Of the myriad plants observable in your backyard, flowering plants are probably the most familiar, representing the dominant and most successful plants on Earth. But the moss growing underfoot, the fern nodding in the shadows of the trees and the tall, silent conifer--all non-flowering plants--have survived as well, each with its own distinct life cycle marking different steps on the path of plant evolution.
Evolutionarily, plants have proceeded from relatively simple and small, increasing in complexity until culminating in the flowering plants you can observe today. Plants originated in the water as single-celled organisms or relatively simple clumps of cells similar to algae. When they moved onto land, having each cell near a source of water and nutrients kept them small: the mosses. When vascular tissue developed, water and nutrients could be conducted longer distances, from roots to the tips of leaves, and ferns developed. Improvements in water-based spore reproduction led to the first seeds. Non-flowering seed plants today are called gymnosperms and include conifers and palm trees. Gymnosperms, in turn, evolved into the angiosperms, or flowering plants.
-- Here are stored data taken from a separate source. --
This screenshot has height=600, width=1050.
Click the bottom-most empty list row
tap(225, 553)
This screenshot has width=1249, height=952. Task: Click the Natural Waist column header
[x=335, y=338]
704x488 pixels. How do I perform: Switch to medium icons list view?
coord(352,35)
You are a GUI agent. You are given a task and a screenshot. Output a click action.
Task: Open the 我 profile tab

These four loose groupings--mosses, ferns, gymnosperms and angiosperms--provide a classification scheme that botanists use today. Of these four types, all but angiosperms are non-flowering, flowers having developed relatively recently on the evolutionary timeline. Mosses contain no vascular tissue and reproduce using spores. Ferns also reproduce with spores, but a primitive vascular system allows for the transport of nutrients. Gymnosperms improved reproduction with the development of the seed, removing the need for water to reproduce and contributing extra protection to the plant embryo. All three types of non-flowering plants have slightly different life cycles.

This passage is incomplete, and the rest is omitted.